Stored items
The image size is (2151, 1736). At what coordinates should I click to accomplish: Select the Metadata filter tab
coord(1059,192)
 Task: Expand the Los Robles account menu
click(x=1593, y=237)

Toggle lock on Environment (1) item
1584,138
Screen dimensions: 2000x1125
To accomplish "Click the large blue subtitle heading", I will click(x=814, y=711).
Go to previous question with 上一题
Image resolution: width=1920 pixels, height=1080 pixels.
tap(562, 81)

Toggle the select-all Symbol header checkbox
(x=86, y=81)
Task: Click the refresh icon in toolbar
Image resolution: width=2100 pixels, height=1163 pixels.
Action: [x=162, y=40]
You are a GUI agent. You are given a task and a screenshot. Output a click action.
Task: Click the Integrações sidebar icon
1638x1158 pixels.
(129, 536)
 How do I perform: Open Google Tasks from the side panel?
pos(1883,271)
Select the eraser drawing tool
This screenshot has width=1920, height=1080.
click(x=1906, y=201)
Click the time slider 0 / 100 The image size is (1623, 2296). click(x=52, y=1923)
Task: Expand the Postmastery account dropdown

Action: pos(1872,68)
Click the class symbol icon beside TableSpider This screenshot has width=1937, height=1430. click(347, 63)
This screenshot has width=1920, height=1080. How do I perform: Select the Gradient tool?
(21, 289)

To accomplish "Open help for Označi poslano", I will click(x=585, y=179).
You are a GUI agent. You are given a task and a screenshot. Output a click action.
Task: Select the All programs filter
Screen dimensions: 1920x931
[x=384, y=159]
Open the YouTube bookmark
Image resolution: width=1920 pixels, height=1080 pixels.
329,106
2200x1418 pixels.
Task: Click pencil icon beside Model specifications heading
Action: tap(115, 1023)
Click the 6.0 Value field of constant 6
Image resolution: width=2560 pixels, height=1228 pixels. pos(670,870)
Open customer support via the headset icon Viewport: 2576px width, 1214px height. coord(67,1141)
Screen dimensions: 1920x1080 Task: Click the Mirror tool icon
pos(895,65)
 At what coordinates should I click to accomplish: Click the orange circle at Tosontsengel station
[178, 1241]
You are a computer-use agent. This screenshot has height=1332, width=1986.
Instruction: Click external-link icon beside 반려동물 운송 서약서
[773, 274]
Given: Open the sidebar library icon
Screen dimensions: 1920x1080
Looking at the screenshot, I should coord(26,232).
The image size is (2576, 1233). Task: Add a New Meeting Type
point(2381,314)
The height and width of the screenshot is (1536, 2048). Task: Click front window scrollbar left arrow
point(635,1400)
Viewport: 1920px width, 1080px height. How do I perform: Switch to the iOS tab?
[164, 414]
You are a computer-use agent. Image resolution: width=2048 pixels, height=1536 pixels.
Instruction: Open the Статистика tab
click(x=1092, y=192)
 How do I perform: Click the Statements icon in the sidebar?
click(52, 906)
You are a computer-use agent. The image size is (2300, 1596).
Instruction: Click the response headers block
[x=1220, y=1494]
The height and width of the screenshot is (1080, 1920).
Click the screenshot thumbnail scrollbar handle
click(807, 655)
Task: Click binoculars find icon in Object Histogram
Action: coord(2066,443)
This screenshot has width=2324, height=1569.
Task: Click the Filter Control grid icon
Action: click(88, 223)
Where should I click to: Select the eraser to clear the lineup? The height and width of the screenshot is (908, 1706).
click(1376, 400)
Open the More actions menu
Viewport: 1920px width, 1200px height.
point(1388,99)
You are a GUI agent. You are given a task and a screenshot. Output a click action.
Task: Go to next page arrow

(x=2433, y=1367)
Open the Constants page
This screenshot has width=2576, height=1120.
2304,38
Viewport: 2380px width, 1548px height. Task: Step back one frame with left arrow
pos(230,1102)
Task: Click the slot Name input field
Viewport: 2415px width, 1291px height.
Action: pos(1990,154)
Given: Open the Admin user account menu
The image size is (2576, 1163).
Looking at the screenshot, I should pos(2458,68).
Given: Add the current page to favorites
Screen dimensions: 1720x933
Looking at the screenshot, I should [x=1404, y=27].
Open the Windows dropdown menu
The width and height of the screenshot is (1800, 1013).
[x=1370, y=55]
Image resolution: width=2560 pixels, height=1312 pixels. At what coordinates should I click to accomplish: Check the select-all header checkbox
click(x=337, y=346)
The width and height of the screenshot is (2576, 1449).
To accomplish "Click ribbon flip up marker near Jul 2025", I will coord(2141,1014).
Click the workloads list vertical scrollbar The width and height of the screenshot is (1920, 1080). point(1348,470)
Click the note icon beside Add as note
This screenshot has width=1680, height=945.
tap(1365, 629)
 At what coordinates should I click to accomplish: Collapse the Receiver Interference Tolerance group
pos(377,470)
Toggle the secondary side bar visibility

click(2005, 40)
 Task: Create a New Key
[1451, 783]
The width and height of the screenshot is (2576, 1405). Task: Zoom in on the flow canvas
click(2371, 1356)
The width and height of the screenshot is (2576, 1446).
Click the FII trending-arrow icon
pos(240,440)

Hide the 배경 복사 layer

How to complete this task
Go through the entries above and report every line in which the word "will" appears.

Output below
To accomplish "Click the large blue subtitle heading", I will click(x=814, y=711).
To accomplish "Open help for Označi poslano", I will click(x=585, y=179).
To accomplish "Click ribbon flip up marker near Jul 2025", I will coord(2141,1014).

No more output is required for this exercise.